The common nature of our experience is strained as we come from greater and greater distances of experience.  I am a child a single-family farm in the Midwest, then raised in Florida’s rural racist society.  If you were ranch raised in the rural racist Southwest, we might find large areas of common experience assuming that we could see beyond the objects of prejudgment to the meta-experience of classifying ‘the other’ as inferior.  If you were a rural Black from Parrish, Florida or a Mexican from El Jaguey, Chihuahua, we would have to work harder to find common ground.  If you were an upper Amazonian Indian from a group with only the most minimal contact from beyond the forest, we would find deep levels of shared experience very difficult: but, importantly, not impossible. 

Humans working together in common purpose make up our various collective actions.  It would seem that by knowing about the people and their interests we could, with various charts and models, use our understandings and empathies to get a sense of the common purpose of the collective.  And yet, this seems not to be so.  Somehow, when in groups, humans can organize as entities with sets of behaviors that are not modeled by the actions of humans as individuals.  We have models for this in the living order: organs act with new and often potent behaviors compared to the behaviors of individual cells and these organs, collected into organisms, add new layers of complexity and possibility: the form and behavior of a hyena would never be predicted by looking at the functioning of an individual muscle cell.

Even closely examining a thousand cell types would not diminish the surprise should those cells suddenly materialize as 180 pound hyenas tearing at a wildebeest. 

This is not a new idea – it goes back as far as Herbert Spencer – and corporation as organism has been written about in some depth, though almost always either as descriptions of their historical growth process or as arguments about their efficacy, even if they are “good or bad.”  But these analyses most often miss the point that what we are dealing with is collective human action, the forms that collectives can take and the functioning of collectives as new forms manifest in the Consciousness Order. 

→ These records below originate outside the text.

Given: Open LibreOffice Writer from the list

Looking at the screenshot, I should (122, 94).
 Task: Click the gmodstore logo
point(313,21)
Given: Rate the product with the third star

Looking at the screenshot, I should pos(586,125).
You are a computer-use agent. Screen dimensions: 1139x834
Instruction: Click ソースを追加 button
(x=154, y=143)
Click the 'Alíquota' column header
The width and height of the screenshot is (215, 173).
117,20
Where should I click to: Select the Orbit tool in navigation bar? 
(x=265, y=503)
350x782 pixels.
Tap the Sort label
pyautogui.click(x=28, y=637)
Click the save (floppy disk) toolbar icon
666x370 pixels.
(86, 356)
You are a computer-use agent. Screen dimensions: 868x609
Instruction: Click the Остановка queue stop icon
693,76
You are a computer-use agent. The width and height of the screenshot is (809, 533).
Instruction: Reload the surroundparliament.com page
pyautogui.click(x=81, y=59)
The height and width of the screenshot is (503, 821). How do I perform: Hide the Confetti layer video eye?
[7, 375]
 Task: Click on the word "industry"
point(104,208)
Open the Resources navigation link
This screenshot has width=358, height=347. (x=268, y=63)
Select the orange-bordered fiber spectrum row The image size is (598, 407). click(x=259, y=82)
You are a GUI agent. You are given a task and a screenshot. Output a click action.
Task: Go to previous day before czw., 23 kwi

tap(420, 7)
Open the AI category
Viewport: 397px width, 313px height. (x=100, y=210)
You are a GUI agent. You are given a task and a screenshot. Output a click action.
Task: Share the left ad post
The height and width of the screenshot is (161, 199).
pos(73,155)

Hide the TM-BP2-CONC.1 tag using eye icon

The collective behaviors of all other organisms find their way through the information management of the DNA/protein nexus.  Actions and consequences in the Living Order occur in the same time-space.  These two facts underlie the inherent order of ecological systems.  Human collectives are complex and are formed out of our biology on the primate pattern [3], on the one hand, and from the Consciousness System of Order on the other.  Our genetics brings pattern and expectation.  The Consciousness Order brings nearly unlimited option – anything that can be ‘thought of’ within the syntax and meanings of language and imagination. 

The speed of human action vastly exceeds the speed of any biophysical system and thus disconnects biophysical consequences from the actions.  More immediate, Consciousness Order based, consequences replace the biophysical ones; and we are off to the races!  The next essay will look more closely at the nature of human collectives. 

[1] Susan Blackmore has expanded on the work of Richard Dawkins, especially his ideas about cultural evolution.  Link to a TED Talk and her web site

[2] The ideas around Consciousness Order and the importance of a taxonomy of ordered systems is sprinkled through these pages.  This is one and this one,  more direct accounts.

[3] Our original collective has a long history as the ‘primate pattern,’ a general pattern of social organization analogous to the ‘herd pattern’ of hoofed animals.  Different species of primates have evolved and adapted that pattern to their own circumstances, but most primates live in what could be called, loosely, tribal societies.  There is sexual dimorphism, complex social hierarchy, group participation in the raising of the young, wide patterns of acquaintanceship – based in individual differences – generate most details of behavior, nascent cultural transmission of information (as opposed to strictly genetic transmission) and so much more.